Di was always on my side. The “group” has factions and fractures and drama — I swear to God poor Jeanette has more drama among her fans than ANYONE and let me tell you I have been around the Old Hollywood fan scenes a long time. Jeanette fans take the entire cake. If you’re reading this, you know. There was often “something” brewing “somewhere” and Di could be counted on to stand up for her people. She was incredibly loyal to her friends, and I’m proud that I was one of them. More important than that, to me, anyway, was her loyalty to Jeanette and to Nelson, separately and together. When things took an unsavory turn, Di basically said “not on my watch” and said and did whatever she thought was prudent to maintain her staunch belief that we advocate for them, who are no longer here to advocate for themselves. She never, ever apologized for sticking her neck out that way.

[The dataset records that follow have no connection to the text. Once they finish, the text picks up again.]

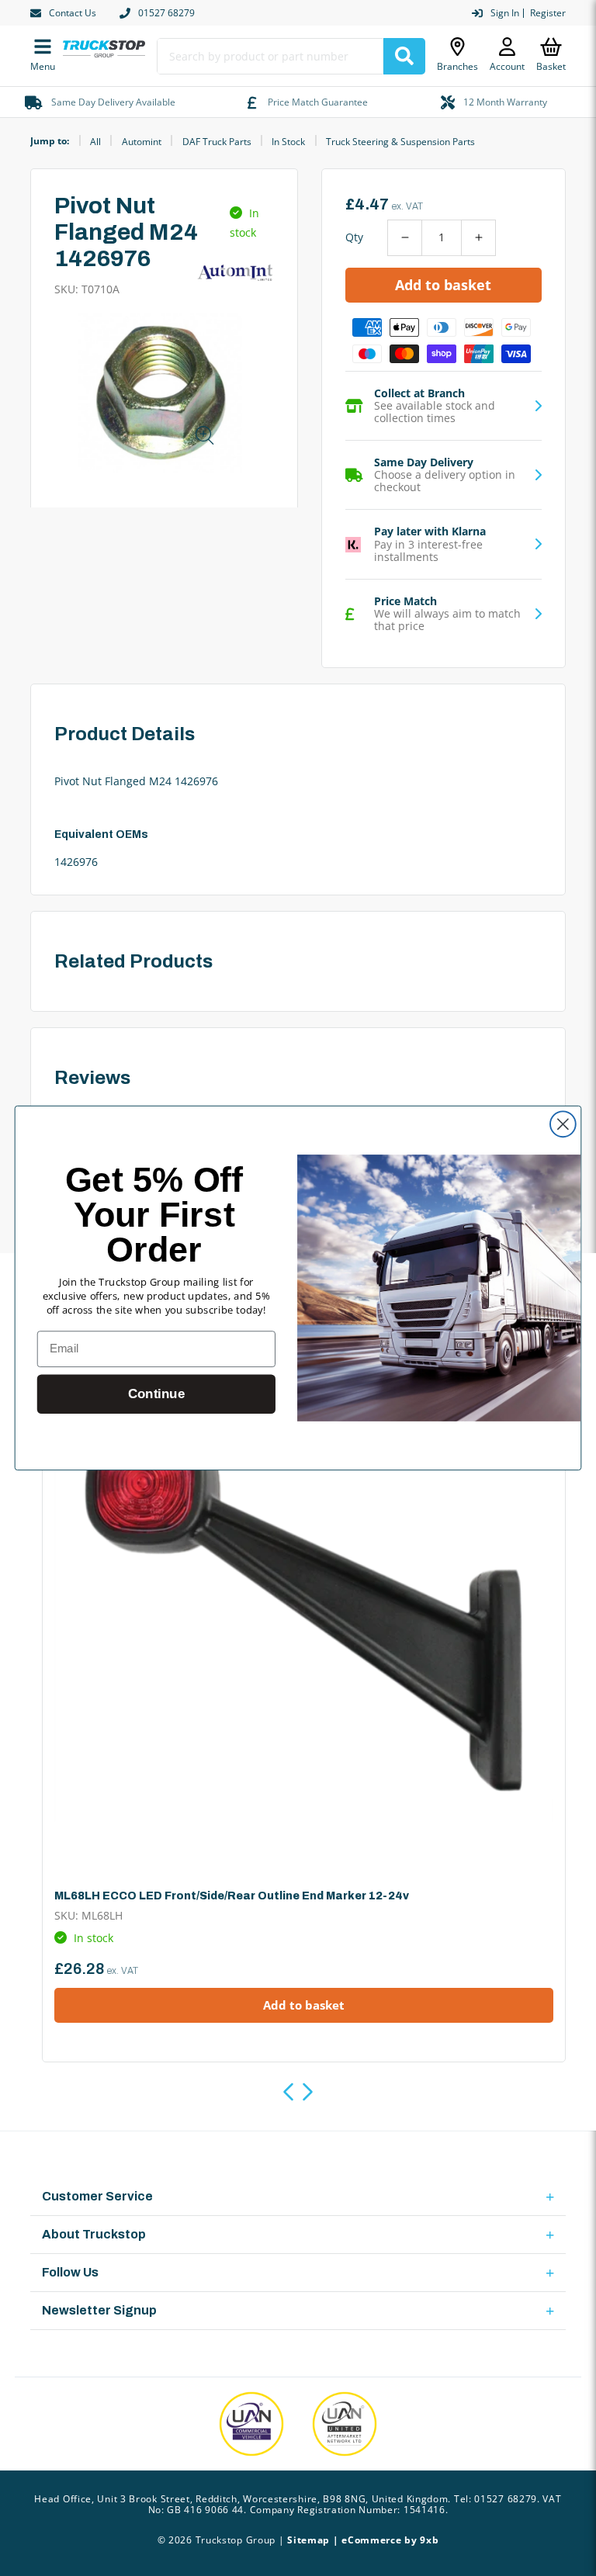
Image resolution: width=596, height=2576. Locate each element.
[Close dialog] (563, 1124)
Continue (156, 1394)
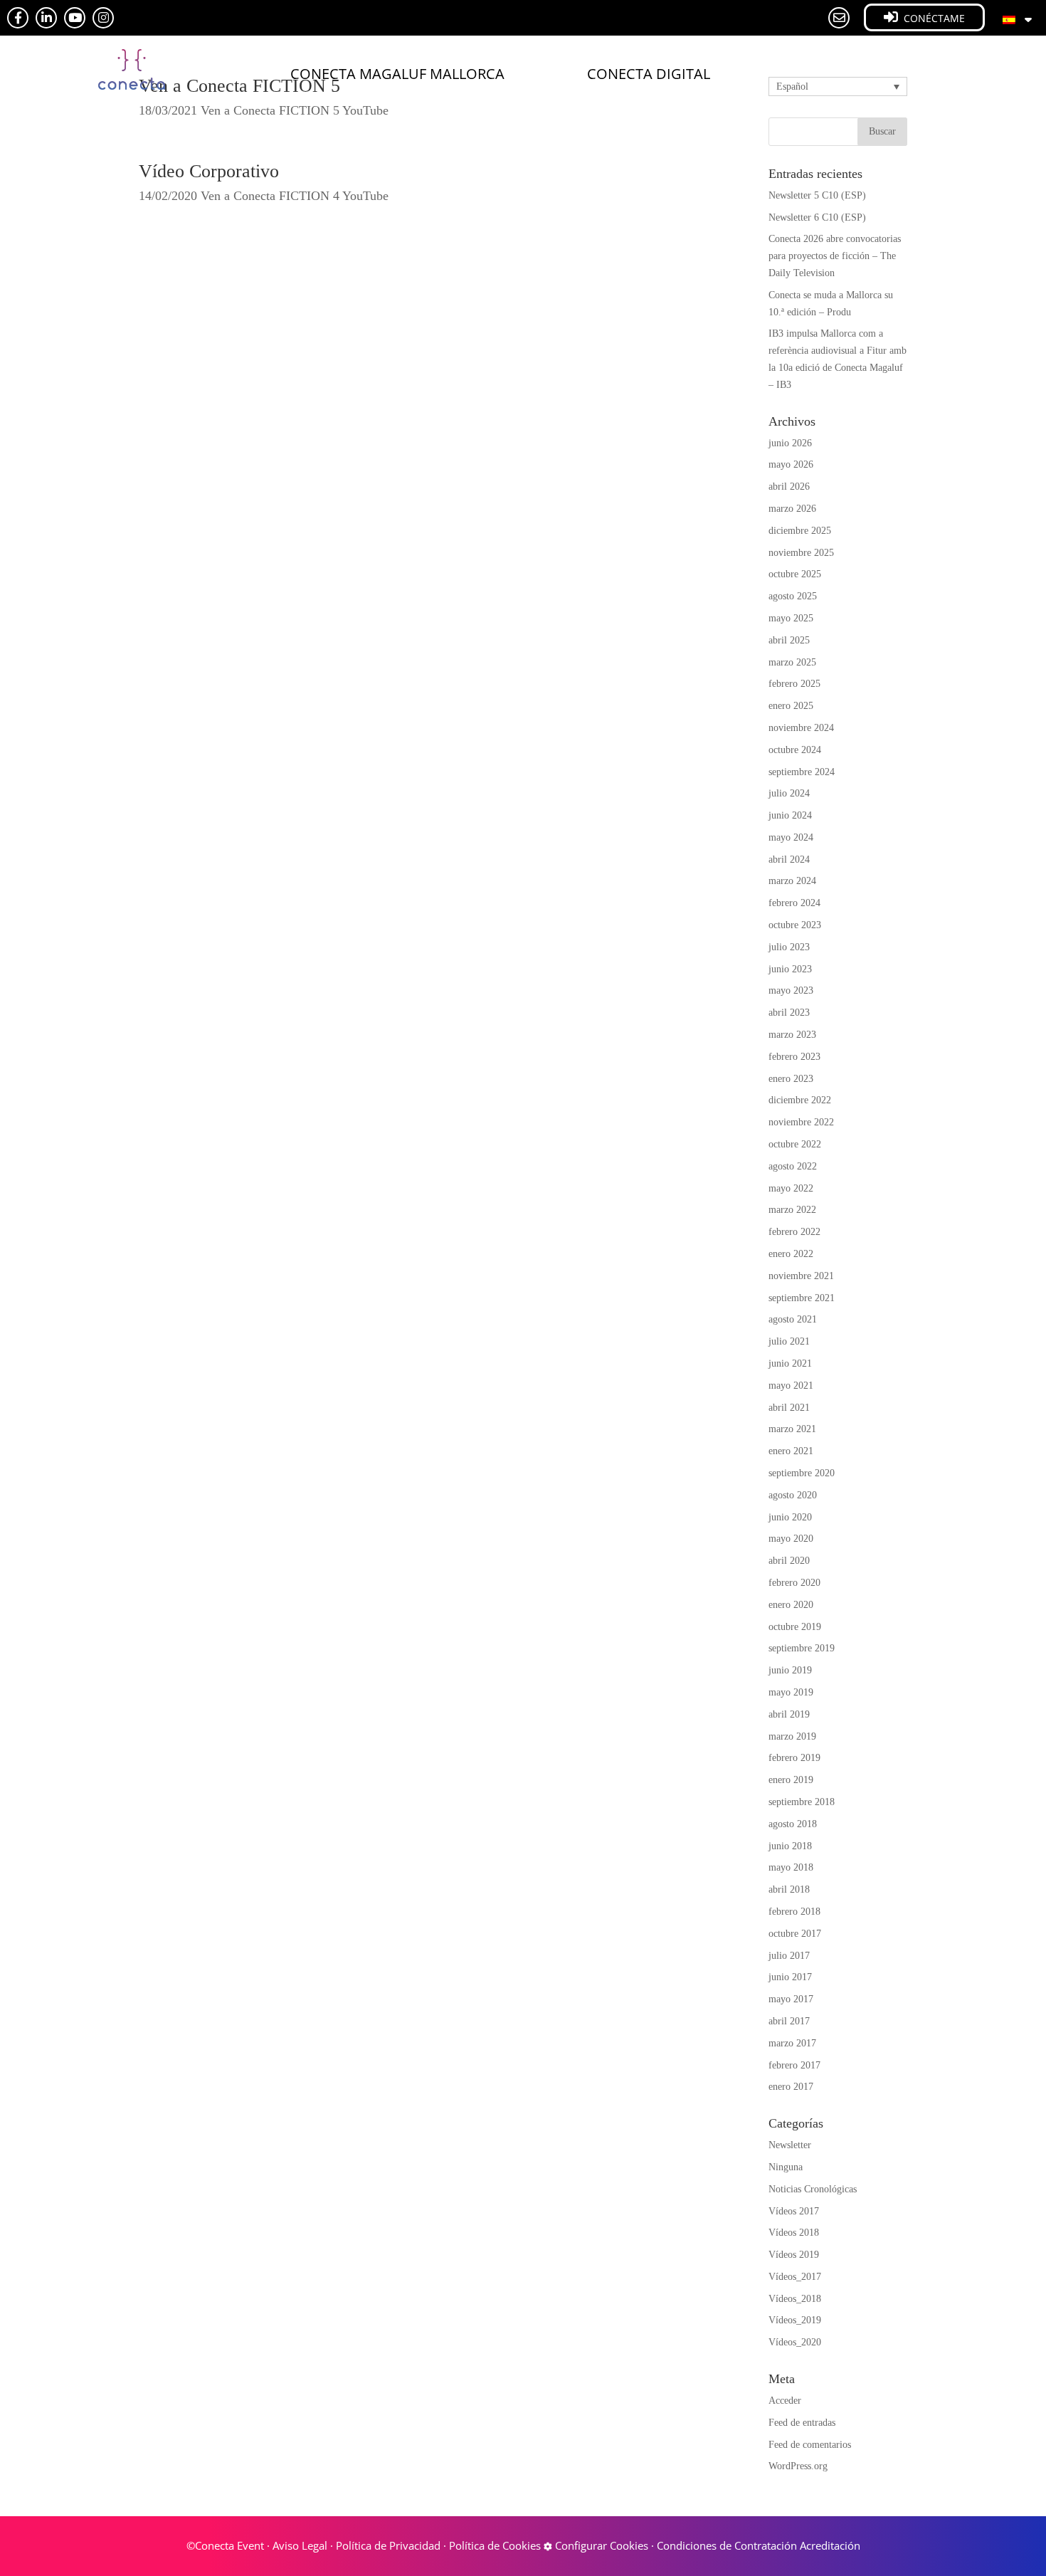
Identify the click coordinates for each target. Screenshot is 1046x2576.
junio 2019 (790, 1670)
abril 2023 (789, 1012)
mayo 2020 (790, 1538)
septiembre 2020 (801, 1473)
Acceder (784, 2400)
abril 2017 (789, 2021)
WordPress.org (798, 2466)
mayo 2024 (790, 837)
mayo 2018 (790, 1867)
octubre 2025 (794, 574)
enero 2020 (790, 1604)
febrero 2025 (794, 683)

Nobody, and I mean nobody, aside from the four of us directly involved, was more unabashedly thrilled than Di when we acquired what is known as The JAM Project, what remained of Jeanette’s estate and personal papers. Nobody was quicker to contribute towards film preservation efforts or flowers for Jeanette and Nelson at Christmas. (Don’t read that wrong, we have an incredible and generous group of friends and Jeanette and Nelson have NEVER ONCE been left wanting for anything we’ve needed to raise money for, I’m just specifically saying Di was always right there at the front of the line.)
Angela and I were always conspiring to work around Di’s health situation and get her over to the USA. I deeply regret that we were never able to make it happen. Still, she loved my Cocker Spaniel, and my horses, from afar, and her daughter Erin and I share a love of theatre and performing. We always had lots to talk about. For two people who never met in person (and she always said that the very first thing she would do upon meeting me for the first time would be to “give you a great swat, which you deserve”) we shared a long and meaningful friendship. She is not the first nor the last friend I’ve made through internet communities for loving certain stars, but she is certainly among the most memorable and cherished.
Her passing has weighed on me like a heavy, sad brick ever since I learned of it. I know she wouldn’t like that (we were forever telling each other to “buck up” which is exactly what she would think I needed to do right now – I also learned “bugger off” from her and a few other choice phrases, bless her) — but damn, I will miss her. I will miss her wit and her banter and her unwavering support of and belief in me and in what will ultimately be a biography I hope will be worthy of Jeanette.
This is by no means a complete history; that would take all night. But I’ve thought about her, and about doing this, all day, and when I sat down to my computer, this is what fell out of my fingers: the thoughts as organized as I can make them, fifteen plus years into knowing someone. She was a good, good friend.